Entries on where items appear
- - -

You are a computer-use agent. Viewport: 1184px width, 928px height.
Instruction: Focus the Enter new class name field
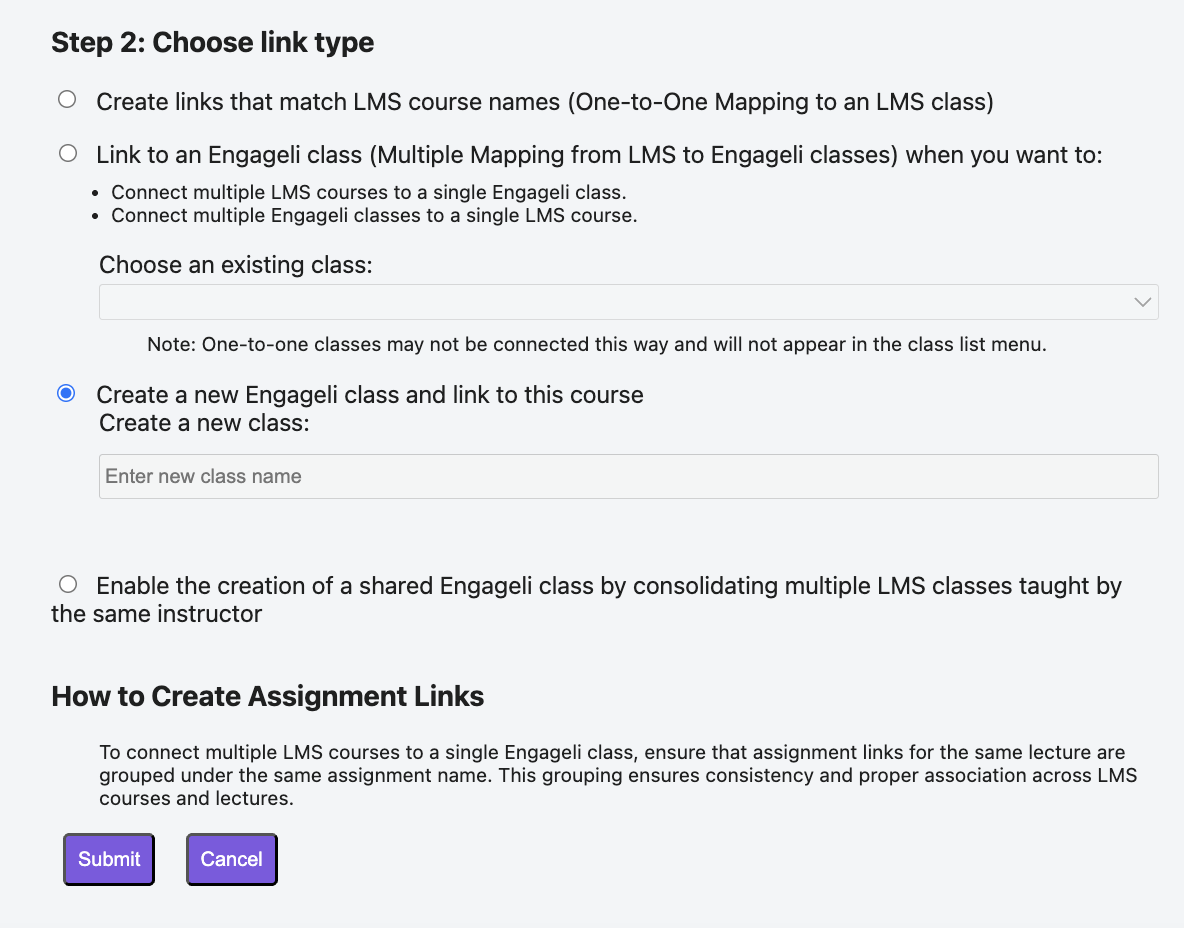[628, 476]
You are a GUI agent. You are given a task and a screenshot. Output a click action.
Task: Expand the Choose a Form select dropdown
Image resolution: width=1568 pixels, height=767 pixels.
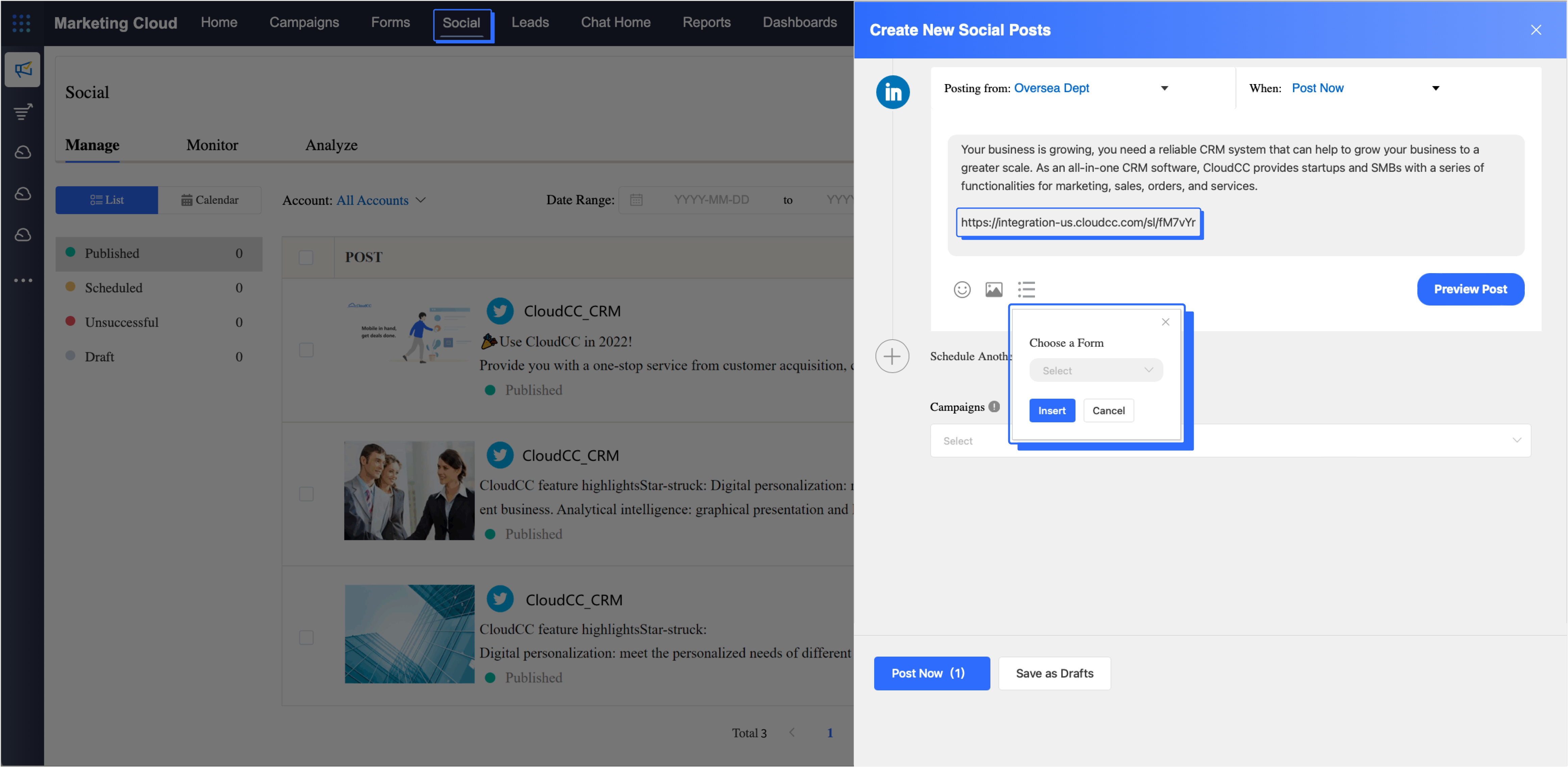pyautogui.click(x=1096, y=370)
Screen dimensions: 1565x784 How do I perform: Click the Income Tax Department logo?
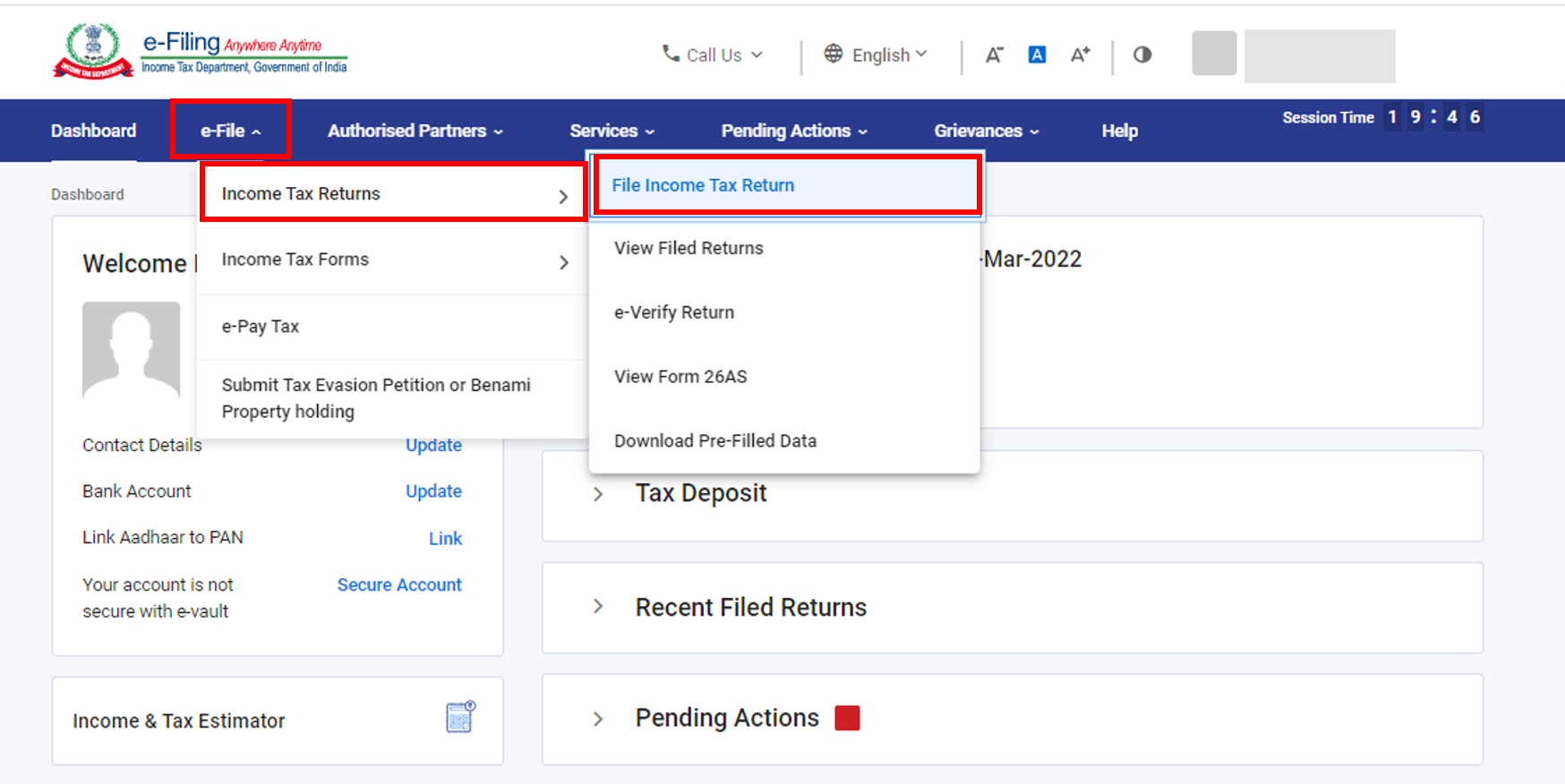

- - -

INSTRUCTION: Please turn every row above into a numbered list with one entry per line. Skip any blank lines and omit the pictures.

THE COMPLETED TASK:
1. You are a computer-use agent. Viewport: 1184px width, 928px height.
2. Instruction: Focus the Enter new class name field
3. [628, 476]
4. You are a GUI agent. You are given a task and a screenshot. Output a click action.
5. Task: Expand the Choose a Form select dropdown
6. Image resolution: width=1568 pixels, height=767 pixels.
7. pyautogui.click(x=1096, y=370)
8. Screen dimensions: 1565x784 How do I perform: Click the Income Tax Department logo?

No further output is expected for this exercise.